Required action ->
What you produce should be the lines from the line containing "Task: Open the Allgemeines tab" through the last line below, both ends included, reproduced exactly and without pictures.

Supplied data ->
******
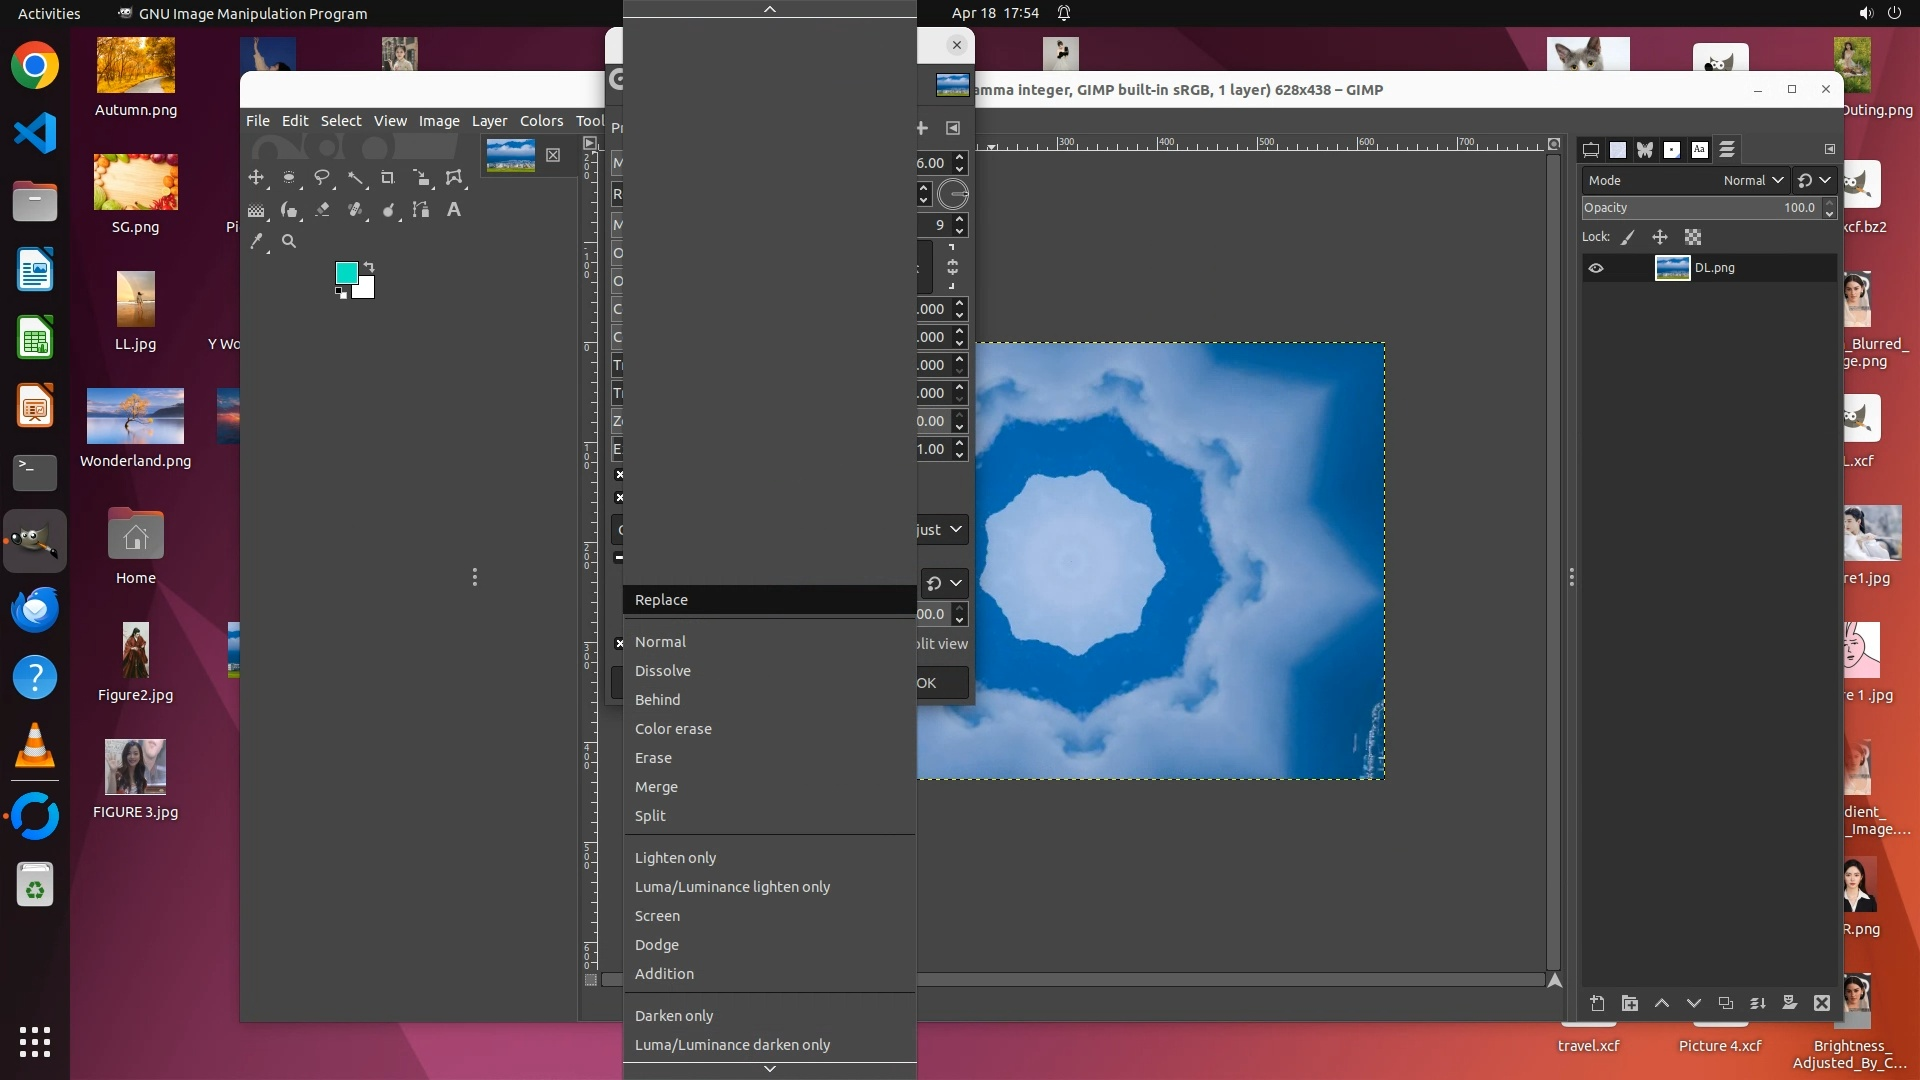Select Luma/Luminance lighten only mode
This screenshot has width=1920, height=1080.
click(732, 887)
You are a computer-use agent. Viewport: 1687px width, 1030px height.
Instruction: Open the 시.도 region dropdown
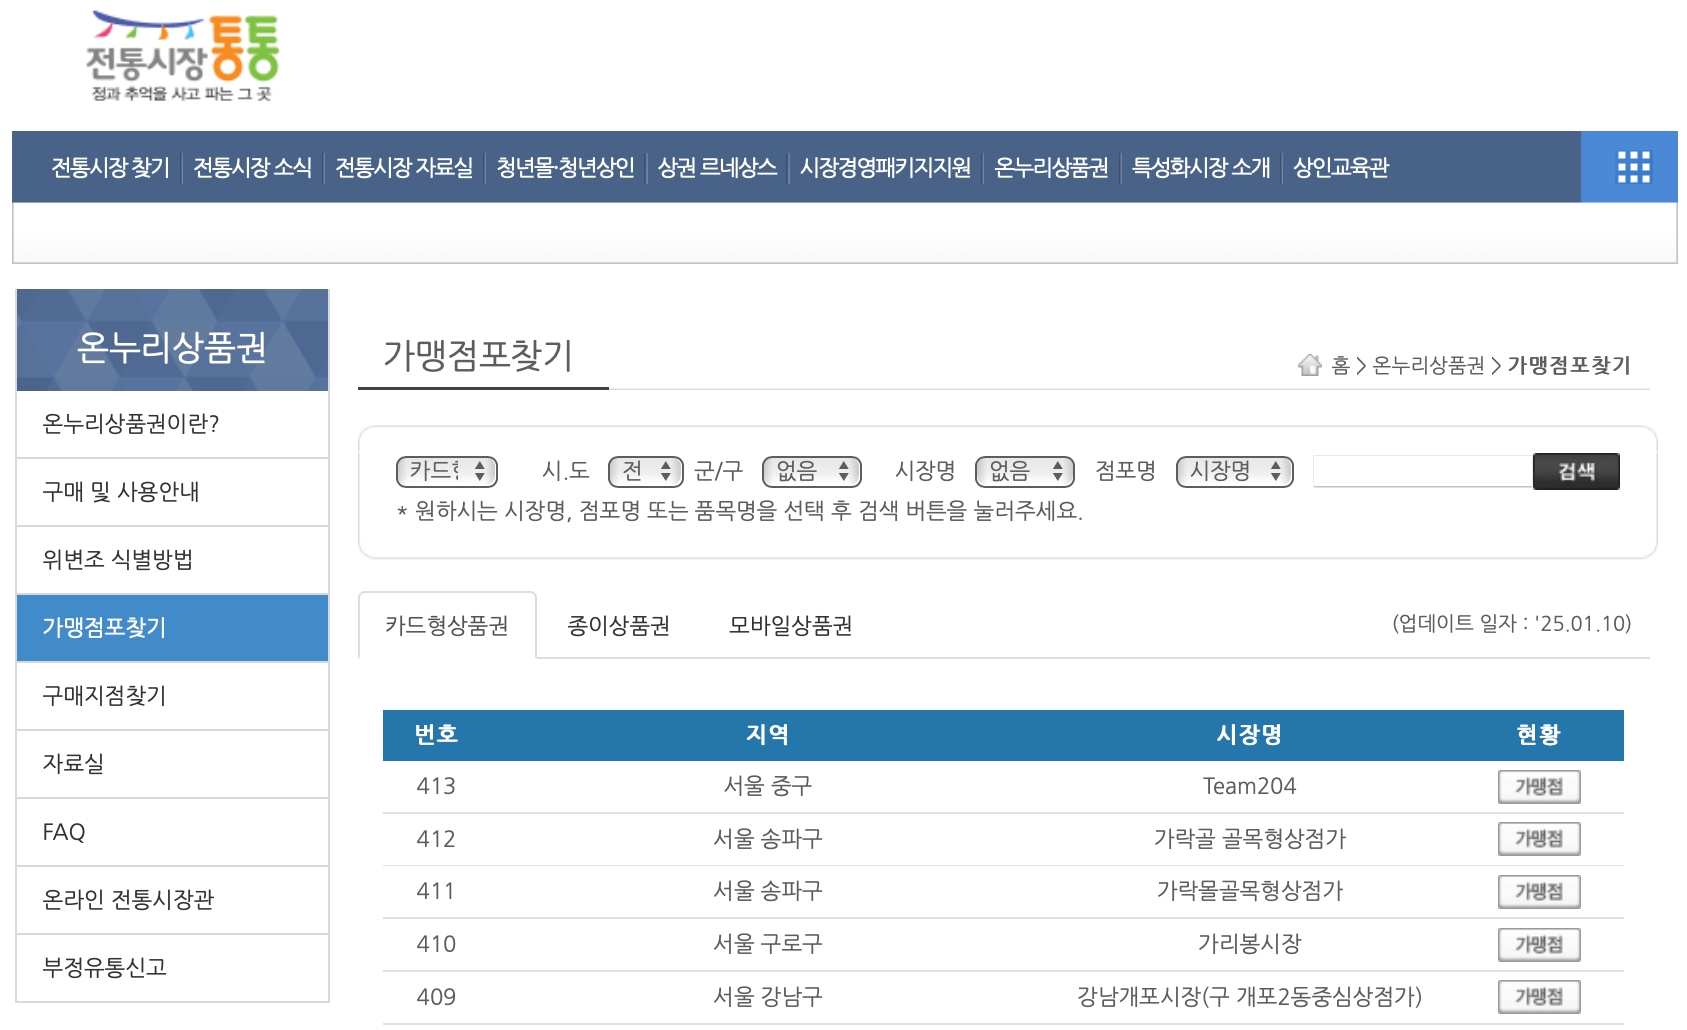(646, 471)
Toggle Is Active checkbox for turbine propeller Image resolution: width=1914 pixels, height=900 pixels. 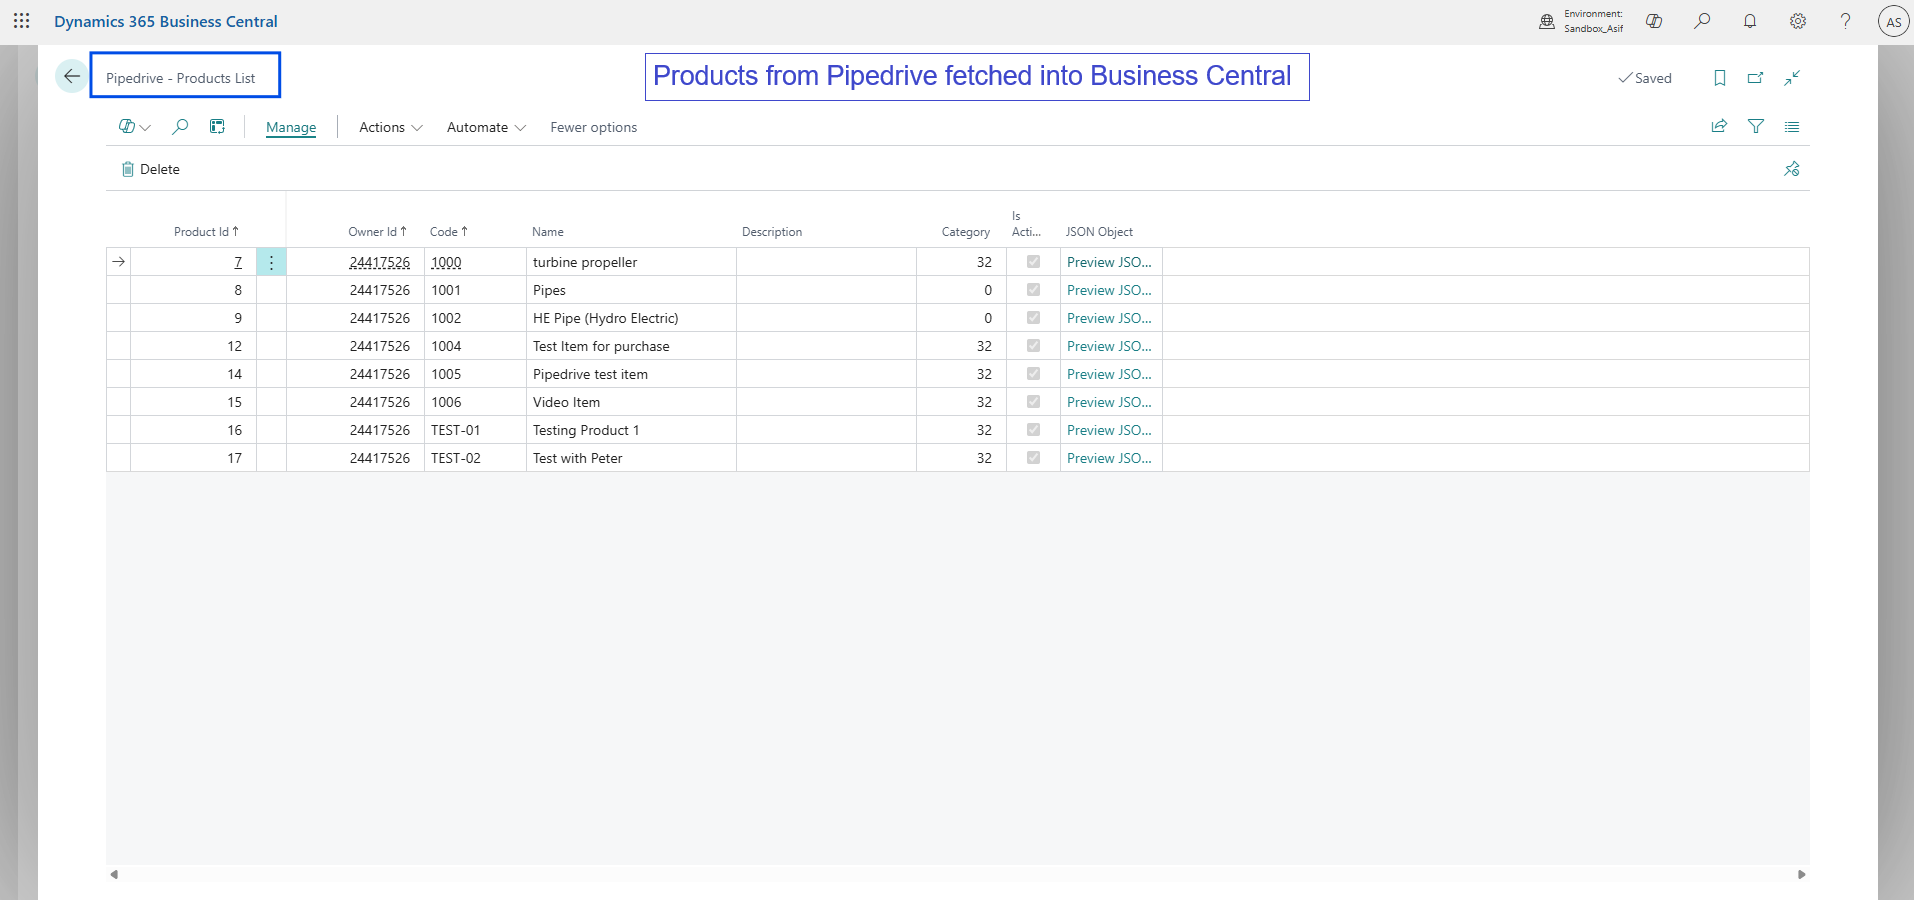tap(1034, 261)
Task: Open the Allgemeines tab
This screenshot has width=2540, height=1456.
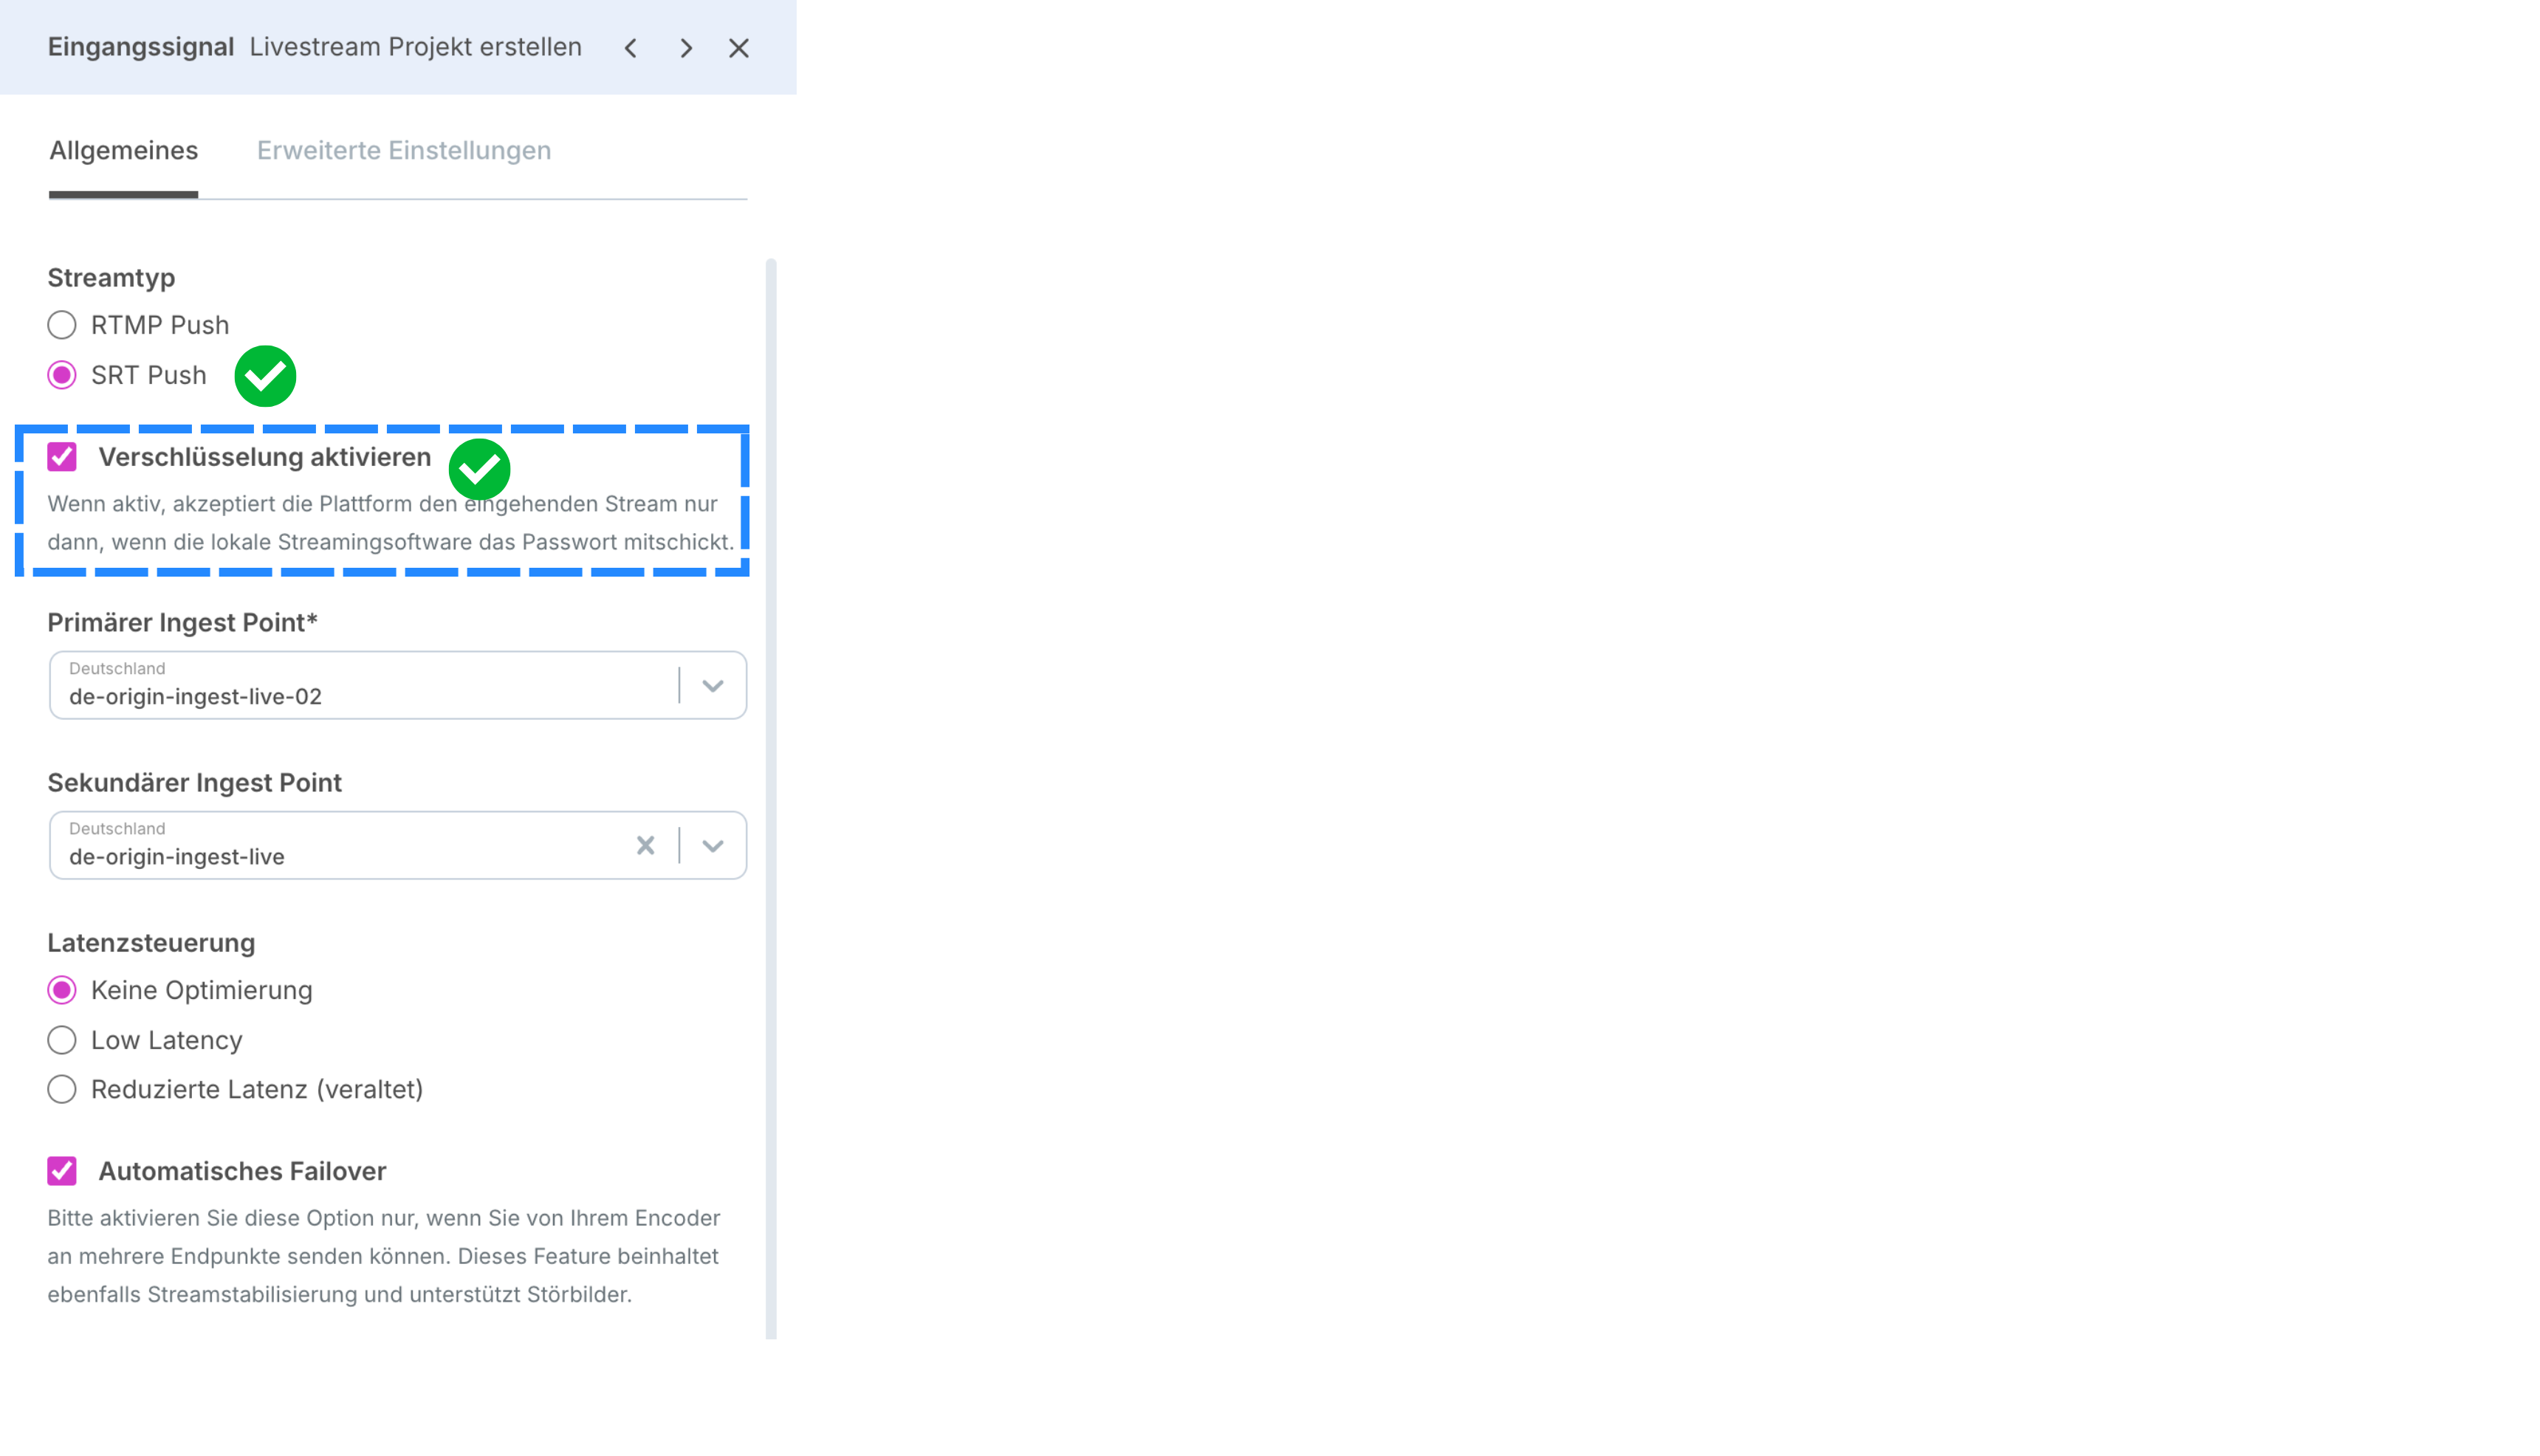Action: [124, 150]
******
Output ->
Task: Open the Allgemeines tab
This screenshot has width=2540, height=1456.
Action: [124, 150]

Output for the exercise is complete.